» TASK TO CARRY OUT
Reproduce word for word the lines of the entries below, from the line with "Open 质检类型 dropdown" to the line with "Looking at the screenshot, I should (78, 427).", including both of those lines.

» RECORD SET
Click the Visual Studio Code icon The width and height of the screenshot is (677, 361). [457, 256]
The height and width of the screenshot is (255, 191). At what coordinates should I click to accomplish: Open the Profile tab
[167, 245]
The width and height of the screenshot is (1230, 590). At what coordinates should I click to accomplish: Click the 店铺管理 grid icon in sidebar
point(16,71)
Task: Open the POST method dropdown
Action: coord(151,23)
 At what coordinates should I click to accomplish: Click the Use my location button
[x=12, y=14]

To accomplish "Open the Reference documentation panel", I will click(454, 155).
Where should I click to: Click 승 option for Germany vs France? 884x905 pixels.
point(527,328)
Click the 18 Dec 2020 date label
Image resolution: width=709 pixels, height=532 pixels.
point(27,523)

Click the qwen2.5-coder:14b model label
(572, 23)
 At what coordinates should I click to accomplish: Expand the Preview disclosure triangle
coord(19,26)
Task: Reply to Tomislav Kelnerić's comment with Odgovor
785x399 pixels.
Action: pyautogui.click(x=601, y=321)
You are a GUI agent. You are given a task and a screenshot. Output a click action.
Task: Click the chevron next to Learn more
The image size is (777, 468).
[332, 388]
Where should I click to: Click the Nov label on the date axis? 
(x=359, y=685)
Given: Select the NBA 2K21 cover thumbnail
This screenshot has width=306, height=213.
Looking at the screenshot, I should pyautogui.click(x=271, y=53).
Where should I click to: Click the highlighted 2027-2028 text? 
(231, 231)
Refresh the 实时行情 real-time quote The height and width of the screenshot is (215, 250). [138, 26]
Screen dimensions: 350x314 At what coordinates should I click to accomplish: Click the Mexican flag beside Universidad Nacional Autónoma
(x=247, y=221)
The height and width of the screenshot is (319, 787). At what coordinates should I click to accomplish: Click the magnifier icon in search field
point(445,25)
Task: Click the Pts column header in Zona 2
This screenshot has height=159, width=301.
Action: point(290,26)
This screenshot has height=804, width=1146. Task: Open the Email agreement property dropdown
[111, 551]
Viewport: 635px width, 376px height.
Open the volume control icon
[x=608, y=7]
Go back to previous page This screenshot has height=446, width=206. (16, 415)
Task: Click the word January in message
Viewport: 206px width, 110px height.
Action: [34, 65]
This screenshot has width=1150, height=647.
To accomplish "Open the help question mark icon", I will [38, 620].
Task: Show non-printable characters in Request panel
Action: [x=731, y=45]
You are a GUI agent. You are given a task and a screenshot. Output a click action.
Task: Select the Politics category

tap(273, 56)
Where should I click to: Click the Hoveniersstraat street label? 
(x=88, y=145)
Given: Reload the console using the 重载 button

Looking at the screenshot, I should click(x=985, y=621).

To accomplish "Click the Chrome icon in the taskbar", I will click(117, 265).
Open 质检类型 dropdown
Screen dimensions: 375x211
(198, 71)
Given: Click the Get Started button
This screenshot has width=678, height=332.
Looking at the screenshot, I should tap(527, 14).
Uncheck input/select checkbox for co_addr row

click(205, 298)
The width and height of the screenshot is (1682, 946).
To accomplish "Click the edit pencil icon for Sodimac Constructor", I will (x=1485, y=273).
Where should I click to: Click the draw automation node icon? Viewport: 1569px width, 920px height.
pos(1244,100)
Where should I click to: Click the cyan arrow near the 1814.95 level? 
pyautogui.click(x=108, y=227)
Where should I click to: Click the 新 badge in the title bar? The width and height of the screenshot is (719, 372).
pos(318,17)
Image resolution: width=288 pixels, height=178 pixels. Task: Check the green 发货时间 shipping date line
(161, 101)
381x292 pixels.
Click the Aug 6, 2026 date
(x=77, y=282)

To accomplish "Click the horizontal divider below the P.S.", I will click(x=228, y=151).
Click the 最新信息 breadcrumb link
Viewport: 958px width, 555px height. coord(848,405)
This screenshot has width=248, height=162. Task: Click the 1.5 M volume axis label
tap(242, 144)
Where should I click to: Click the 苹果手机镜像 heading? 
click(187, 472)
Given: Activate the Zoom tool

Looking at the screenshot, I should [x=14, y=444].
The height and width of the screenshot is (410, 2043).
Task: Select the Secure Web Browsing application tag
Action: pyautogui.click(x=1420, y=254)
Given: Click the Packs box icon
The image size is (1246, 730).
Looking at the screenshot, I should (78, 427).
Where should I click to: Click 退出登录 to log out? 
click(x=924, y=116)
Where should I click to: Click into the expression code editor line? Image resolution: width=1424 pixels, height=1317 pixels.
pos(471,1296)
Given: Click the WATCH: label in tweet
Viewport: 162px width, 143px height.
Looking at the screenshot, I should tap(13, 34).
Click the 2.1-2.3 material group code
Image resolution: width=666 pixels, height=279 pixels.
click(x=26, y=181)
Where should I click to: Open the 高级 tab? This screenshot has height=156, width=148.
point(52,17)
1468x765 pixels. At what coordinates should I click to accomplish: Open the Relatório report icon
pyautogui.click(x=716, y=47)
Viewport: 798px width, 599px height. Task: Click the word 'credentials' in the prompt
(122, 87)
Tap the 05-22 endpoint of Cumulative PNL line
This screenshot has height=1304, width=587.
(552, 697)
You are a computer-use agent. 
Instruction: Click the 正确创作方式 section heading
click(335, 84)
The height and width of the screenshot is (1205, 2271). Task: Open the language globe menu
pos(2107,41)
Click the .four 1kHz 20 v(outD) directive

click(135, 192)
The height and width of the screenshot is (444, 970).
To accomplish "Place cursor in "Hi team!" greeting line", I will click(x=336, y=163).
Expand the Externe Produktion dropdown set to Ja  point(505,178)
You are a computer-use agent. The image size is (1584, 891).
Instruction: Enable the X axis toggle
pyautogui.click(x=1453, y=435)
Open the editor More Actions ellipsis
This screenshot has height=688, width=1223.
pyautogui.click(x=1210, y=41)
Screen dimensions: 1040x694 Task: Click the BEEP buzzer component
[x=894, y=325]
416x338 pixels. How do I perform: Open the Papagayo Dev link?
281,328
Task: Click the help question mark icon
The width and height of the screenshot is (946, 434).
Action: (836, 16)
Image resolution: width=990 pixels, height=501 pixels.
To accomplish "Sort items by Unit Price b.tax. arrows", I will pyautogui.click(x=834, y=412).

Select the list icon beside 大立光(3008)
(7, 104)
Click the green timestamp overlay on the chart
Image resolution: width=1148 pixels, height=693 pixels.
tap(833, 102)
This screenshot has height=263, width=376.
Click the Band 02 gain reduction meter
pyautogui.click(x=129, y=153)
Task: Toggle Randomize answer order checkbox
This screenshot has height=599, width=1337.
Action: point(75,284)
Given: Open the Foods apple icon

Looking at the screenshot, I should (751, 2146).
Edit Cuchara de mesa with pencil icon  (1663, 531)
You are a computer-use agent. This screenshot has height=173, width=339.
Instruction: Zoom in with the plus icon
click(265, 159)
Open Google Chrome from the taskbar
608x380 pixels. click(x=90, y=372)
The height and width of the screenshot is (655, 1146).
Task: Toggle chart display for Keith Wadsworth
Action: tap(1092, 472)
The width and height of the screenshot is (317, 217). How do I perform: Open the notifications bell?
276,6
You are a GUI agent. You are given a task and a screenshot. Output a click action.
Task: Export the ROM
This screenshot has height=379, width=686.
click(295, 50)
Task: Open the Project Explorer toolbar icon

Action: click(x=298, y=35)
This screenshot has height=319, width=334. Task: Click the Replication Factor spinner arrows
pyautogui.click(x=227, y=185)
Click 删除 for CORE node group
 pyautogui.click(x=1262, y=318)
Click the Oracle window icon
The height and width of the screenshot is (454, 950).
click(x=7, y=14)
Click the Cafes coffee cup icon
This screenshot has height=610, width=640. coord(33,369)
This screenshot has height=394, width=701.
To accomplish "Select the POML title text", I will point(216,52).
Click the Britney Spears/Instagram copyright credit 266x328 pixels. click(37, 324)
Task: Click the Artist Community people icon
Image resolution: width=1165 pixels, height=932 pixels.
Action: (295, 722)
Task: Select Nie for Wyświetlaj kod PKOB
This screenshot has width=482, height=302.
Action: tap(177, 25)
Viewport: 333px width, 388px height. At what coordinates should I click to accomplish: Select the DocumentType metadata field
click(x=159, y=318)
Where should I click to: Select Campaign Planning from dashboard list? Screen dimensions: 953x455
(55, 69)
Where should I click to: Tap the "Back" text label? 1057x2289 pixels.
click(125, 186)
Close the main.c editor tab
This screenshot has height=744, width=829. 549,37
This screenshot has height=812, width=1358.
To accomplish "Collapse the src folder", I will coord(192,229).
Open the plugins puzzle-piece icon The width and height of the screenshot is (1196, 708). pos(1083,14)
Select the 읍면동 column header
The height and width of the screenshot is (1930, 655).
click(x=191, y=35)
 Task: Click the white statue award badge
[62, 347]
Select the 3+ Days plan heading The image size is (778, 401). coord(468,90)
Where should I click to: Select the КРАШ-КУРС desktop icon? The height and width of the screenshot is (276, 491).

» PROBLEM SOLUTION
Open 质检类型 dropdown
Screen dimensions: 375x211
(198, 71)
Given: Click the Get Started button
This screenshot has width=678, height=332.
Looking at the screenshot, I should tap(527, 14).
Uncheck input/select checkbox for co_addr row

click(205, 298)
The width and height of the screenshot is (1682, 946).
To accomplish "Click the edit pencil icon for Sodimac Constructor", I will (x=1485, y=273).
Where should I click to: Click the draw automation node icon? Viewport: 1569px width, 920px height.
pos(1244,100)
Where should I click to: Click the cyan arrow near the 1814.95 level? 
pyautogui.click(x=108, y=227)
Where should I click to: Click the 新 badge in the title bar? The width and height of the screenshot is (719, 372).
pos(318,17)
Image resolution: width=288 pixels, height=178 pixels. Task: Check the green 发货时间 shipping date line
(161, 101)
381x292 pixels.
Click the Aug 6, 2026 date
(x=77, y=282)

To accomplish "Click the horizontal divider below the P.S.", I will click(x=228, y=151).
Click the 最新信息 breadcrumb link
Viewport: 958px width, 555px height. coord(848,405)
This screenshot has width=248, height=162. Task: Click the 1.5 M volume axis label
tap(242, 144)
Where should I click to: Click the 苹果手机镜像 heading? 
click(187, 472)
Given: Activate the Zoom tool

Looking at the screenshot, I should [x=14, y=444].
The height and width of the screenshot is (410, 2043).
Task: Select the Secure Web Browsing application tag
Action: pyautogui.click(x=1420, y=254)
Given: Click the Packs box icon
The image size is (1246, 730).
Looking at the screenshot, I should (78, 427).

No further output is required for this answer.